The notary and the witness from the insurance agency both testified that they saw Ms. Karl approach a woman in the passenger seat of her car with the power of attorney.   Neither could identify the woman.   The account manager who opened appellant's Wellness Center account and the stockbroker both testified that they relied on Ms. Karl's power of attorney rather than appellant's handwritten paragraph.

Ms. DeCianno's brother testified that he brought her to the lawyer.   The lawyer testified that because he had a copy of Ms. Karl's power of attorney, he  used language in the letter presuming that Ms. DeCianno had granted the power of attorney, as he was unaware that there were allegations of forgery.

The state's forensic documents examiner then testified that the signature on Ms. Karl's power of attorney did not appear to be the natural signature of Ms. DeCianno.   He admitted that he could not rule out that it was in fact her signature.   The examiner also conclusively determined that the first signature on appellant's handwritten limited power of attorney was in fact that of Ms. DeCianno and testified that the second signature appeared to be hers as well.   This testimony was consistent with the report submitted to the defense in discovery.   However, on redirect, the state elicited testimony from this witness that suggested that Ms. Karl forged Ms. DeCianno's signature on her power of attorney, pointing out that the letter “o” had a terminal stroke that is consistent with Ms. Karl's writing exemplar.

After hearing the testimony, the jury found appellant guilty on all three counts.   Appellant was sentenced to eighteen months on Counts II and III and the maximum sentence of five years on Count IV, all to run concurrently.   The within timely appeal followed after the trial court's denial of a motion for a new trial.


Appellant sets forth six assignments of error, the first of which provides:

“Prosecutorial misconduct in failing to disclose damaging portions of its expert report and opinion, in failing to disclose an altered power of attorney in a timely manner, failing to provide the correct address of a witness in a timely manner, and misleading the jury during closing arguments warrant reversal of the case sub judice.”

Appellant's first contention is that the state deprived him of a fair trial by failing to disclose the result of the analysis of the handwriting expert who testified that the “o” in the signature on the power of attorney was consistent with the handwriting of Ms. Karl. In response to a discovery request, the state disclosed the report of this expert.   Regarding the power of attorney, the report merely stated that the signature did not appear to be the natural signature of Ms. DeCianno.   The expert report opined that other items, such as some checks bearing the signature of Ms. DeCianno, were actually signed by Ms. Karl but did not contain an opinion that there were consistencies between the signature on the power of attorney and the handwriting of Ms. Karl. Appellant preserved this argument for appeal in his objection to the expert's testimony about the consistency.

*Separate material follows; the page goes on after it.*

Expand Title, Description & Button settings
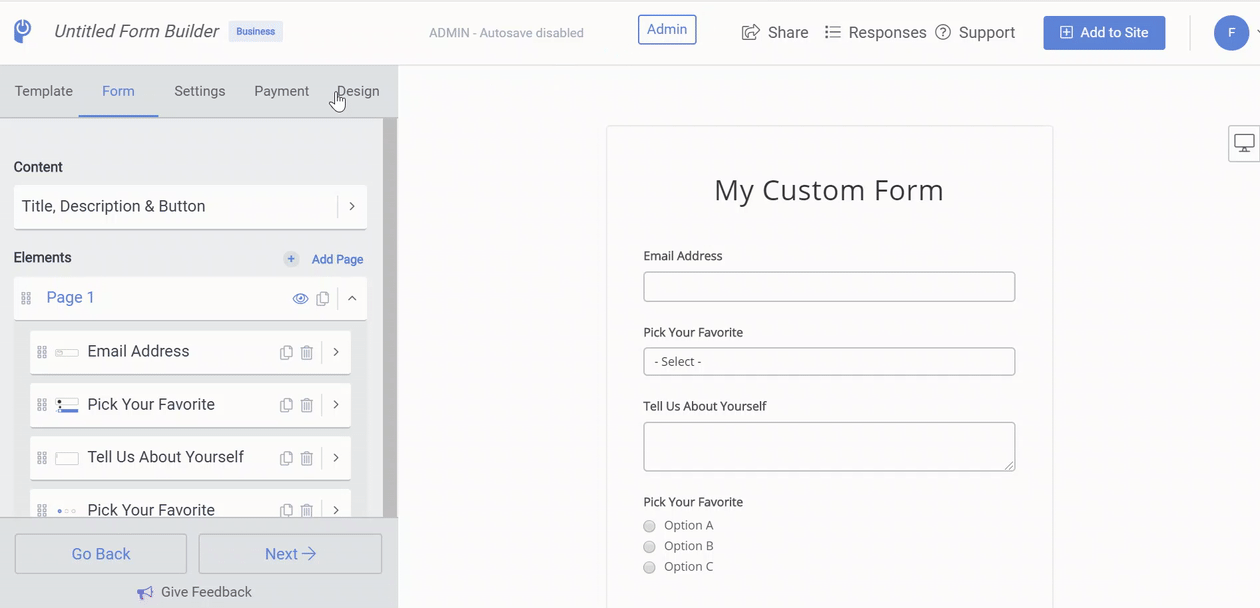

 The state's only response to appellant's complaint is that defense counsel opened the door to the line of questioning on redirect.   As such, the state  implicitly concedes that the opinion regarding the consistency should have been disclosed in discovery.   Moreover, Crim.R. 16(B)(1)(d) requires the state to disclose the results or reports of scientific tests made in connection with the case that are known or by due diligence may become known to the prosecutor.   In reading the questioning on redirect, it is apparent that the prosecutor knew that the expert had found a consistency in the terminal strokes of Ms. Karl's signature and the signature on the power of attorney.   Hence, the state should not have introduced this surprise opinion, which is the result of a handwriting analysis, without previously disclosing this opinion to the defense.   The importance of the disclosure is revealed upon realizing that appellant was relying on the state's own expert to put reasonable doubt in the minds of the jurors as to whether Ms. Karl's power of attorney was forged.   Had appellant been aware that the expert actually found consistencies, he may have called his own expert.   Furthermore, a handwriting expert must opine with a reasonable degree of scientific certainty, and whether this occurred regarding the consistency characterized by the expert as nonmajor is questionable.   See State v. Loza (1994), 71 Ohio St.3d 61, 77, 641 N.E.2d 1082, 1101-1102.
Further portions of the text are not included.